Why we ship five preprocessor backends¶
Preprocessor selection is a trade-off surface with three axes: Java vs Python-only, fast vs faithful, deterministic vs learned. No single backend wins on all three.
| value | Java? | Syntactic MWE | Throughput at 8 workers |
|---|---|---|---|
none |
no | 0% | fastest |
static |
no | 100% on the list, 0% off the list | fast |
spacy |
no | 0% | 3.9 min on 1,393 docs |
stanza |
no | 57% | ~5 hours on 1,393 docs on CPU |
corenlp |
yes | 76% | 13 min on 1,393 docs |
Shipping all five lets users pick based on their actual constraint. Classroom Colab notebooks pick spacy because Java is absent. Paper-exact reproducers pick corenlp. Users with pre-lemmatized text pick none. The underlying Word2Vec, expansion, and scoring code is identical across backends, so switching one flag changes the upstream parser without touching the downstream analysis.

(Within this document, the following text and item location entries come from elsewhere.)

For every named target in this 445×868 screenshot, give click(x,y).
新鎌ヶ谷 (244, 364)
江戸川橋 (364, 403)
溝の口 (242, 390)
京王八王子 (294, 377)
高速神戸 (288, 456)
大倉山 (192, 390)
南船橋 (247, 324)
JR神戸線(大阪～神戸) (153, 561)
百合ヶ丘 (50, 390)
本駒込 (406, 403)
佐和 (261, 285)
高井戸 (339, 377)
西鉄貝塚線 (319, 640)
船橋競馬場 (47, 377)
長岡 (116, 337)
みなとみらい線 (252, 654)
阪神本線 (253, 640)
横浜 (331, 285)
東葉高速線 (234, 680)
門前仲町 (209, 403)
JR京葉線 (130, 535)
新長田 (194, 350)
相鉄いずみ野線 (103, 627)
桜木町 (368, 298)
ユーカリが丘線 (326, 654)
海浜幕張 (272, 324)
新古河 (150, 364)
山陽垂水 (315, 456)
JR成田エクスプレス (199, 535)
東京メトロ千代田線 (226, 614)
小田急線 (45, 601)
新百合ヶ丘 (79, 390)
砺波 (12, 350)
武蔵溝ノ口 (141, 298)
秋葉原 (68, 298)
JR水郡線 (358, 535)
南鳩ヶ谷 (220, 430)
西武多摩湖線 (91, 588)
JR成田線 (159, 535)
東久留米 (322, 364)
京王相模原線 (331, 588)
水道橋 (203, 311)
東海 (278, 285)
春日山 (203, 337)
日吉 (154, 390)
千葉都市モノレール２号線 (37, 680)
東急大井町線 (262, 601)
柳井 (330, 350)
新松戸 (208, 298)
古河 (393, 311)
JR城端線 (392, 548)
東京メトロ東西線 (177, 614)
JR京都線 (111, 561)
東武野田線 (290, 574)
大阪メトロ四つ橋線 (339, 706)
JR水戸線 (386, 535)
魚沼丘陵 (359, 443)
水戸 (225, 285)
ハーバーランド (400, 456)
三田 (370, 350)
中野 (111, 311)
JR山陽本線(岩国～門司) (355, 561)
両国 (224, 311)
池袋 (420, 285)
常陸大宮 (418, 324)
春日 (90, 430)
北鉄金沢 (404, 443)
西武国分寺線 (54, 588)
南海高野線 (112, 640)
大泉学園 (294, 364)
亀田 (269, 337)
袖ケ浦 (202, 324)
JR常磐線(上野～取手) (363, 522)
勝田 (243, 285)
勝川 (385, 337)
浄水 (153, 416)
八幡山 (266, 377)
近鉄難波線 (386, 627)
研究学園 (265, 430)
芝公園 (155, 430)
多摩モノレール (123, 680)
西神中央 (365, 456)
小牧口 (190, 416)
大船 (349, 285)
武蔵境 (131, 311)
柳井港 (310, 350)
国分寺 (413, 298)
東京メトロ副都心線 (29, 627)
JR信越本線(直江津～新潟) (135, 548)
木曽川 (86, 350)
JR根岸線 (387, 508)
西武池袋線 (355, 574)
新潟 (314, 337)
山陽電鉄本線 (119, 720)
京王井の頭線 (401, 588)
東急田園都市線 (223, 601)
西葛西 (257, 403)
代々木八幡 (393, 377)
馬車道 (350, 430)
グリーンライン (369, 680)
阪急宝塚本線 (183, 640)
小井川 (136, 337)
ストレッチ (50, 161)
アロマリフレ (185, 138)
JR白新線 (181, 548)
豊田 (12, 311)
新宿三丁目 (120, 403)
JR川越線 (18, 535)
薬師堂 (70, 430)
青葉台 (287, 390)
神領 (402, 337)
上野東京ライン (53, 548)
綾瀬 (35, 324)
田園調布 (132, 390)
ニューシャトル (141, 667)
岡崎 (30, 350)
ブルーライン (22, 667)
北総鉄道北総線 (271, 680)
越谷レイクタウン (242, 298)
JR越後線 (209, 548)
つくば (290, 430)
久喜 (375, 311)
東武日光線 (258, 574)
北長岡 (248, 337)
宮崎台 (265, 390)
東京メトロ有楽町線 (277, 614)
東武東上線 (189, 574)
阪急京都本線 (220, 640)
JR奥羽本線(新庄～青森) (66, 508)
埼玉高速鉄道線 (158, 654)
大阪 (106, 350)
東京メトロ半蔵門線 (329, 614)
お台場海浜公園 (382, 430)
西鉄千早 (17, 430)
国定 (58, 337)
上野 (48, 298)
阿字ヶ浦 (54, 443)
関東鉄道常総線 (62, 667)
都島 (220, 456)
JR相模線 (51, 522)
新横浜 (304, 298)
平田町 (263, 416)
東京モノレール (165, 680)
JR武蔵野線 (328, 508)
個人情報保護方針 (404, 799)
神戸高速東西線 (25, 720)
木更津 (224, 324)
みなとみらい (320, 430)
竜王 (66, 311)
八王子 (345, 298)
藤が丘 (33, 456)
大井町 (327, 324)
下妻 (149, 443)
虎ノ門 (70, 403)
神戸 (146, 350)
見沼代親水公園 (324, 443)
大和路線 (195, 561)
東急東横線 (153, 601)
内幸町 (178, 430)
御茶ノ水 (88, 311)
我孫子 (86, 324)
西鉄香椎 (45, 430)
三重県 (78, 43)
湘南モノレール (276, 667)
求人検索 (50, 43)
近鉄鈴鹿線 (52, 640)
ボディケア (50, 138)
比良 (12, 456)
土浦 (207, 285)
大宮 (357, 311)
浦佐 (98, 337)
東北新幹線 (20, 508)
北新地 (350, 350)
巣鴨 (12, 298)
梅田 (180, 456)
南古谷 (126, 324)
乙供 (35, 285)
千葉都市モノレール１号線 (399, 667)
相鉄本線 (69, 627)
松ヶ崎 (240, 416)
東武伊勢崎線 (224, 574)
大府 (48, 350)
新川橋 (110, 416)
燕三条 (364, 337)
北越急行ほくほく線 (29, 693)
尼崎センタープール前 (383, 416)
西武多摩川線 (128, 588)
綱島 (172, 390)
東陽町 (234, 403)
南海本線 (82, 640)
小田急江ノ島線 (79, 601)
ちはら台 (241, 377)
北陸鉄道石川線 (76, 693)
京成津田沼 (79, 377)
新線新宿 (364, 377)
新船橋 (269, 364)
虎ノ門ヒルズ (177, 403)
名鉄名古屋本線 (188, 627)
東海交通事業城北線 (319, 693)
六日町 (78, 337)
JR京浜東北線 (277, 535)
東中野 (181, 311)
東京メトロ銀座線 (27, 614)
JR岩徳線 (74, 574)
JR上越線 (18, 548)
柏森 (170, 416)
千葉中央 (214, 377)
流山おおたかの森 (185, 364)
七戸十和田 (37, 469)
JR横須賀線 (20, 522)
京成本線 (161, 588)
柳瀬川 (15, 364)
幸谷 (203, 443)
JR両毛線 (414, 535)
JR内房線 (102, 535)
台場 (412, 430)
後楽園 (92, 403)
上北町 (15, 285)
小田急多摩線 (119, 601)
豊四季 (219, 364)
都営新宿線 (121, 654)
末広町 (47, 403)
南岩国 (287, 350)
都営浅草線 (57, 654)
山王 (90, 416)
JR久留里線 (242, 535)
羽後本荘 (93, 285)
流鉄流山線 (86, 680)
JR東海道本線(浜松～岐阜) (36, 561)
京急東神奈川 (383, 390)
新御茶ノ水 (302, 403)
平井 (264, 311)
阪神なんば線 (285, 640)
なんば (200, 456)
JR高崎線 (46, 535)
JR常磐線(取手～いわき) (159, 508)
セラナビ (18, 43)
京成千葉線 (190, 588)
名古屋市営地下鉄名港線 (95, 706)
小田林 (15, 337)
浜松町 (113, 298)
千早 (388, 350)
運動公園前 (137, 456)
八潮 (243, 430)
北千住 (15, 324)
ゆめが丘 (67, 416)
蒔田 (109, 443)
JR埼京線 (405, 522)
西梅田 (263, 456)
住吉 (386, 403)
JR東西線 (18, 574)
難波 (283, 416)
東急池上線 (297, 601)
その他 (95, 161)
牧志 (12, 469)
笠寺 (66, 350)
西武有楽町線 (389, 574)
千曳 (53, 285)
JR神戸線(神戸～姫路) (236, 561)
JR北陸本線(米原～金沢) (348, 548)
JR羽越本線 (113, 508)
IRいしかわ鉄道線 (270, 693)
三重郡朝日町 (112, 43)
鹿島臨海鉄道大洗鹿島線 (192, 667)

Why Pipeline stages are idempotent and resumable¶
Pipeline exposes six stages (parse, clean, phrase, train, expand_dictionary, score) and writes each stage's output under work_dir/. A rerun of the same work_dir resumes from the latest stage that has complete artifacts; stages with force=True redo from scratch.
Researchers iterate. A Word2Vec run with the wrong w2v_dim should not force redo of the 13-minute CoreNLP parse. A prompt-engineering pass on the seed dictionary should not re-tokenize 1,393 documents. Forcing every stage to redo on every invocation is the single fastest way to make a research package unusable.
The idempotence is implemented by writing each stage's output to a stable path under work_dir and checking for its existence at stage entry. Simple, visible, easy to debug. Users can delete one artifact to rerun exactly one stage.
Why seeds are a dict[str, list[str]] (and required)¶
Seeds are passed to Config as a plain Python dict; there is no built-in default. The package is theory-agnostic and refuses to assume what you are measuring.
cfg = Config(seeds={
"risk": ["risk", "uncertainty", "volatility", "hedge"],
"growth": ["growth", "expand", "expansion", "scale"],
})
No SeedDictionary class, no Dimension dataclass, no registry. Researchers working on domain-agnostic concepts should not have to import and subclass anything to experiment with a new seed set. Editing a dict in a notebook is the minimum possible friction.
The 2021 paper's 5-dim culture dictionary is shipped as a named example via load_example_seeds("culture_2021"). It is opt-in and clearly tagged as a reproduction artifact, never the default. The package stays useful across both that paper and the 2026 follow-up's 6-type taxonomy because the seed shape is the same plain dict.
Why we use gensim 4¶
The 2021 research code was written against gensim 3.x, which does not run on Python 3.10 or later. The gensim 4 migration was forced: Word2Vec.size became vector_size, iter became epochs, model.wv.vocab became model.wv.key_to_index, Phrases.common_terms became connector_words.
We do the migration in the package so users do not have to. The public API is gensim-4-native throughout. If you have gensim-3 seed code or intermediate artifacts, they will not load; retrain from the corpus.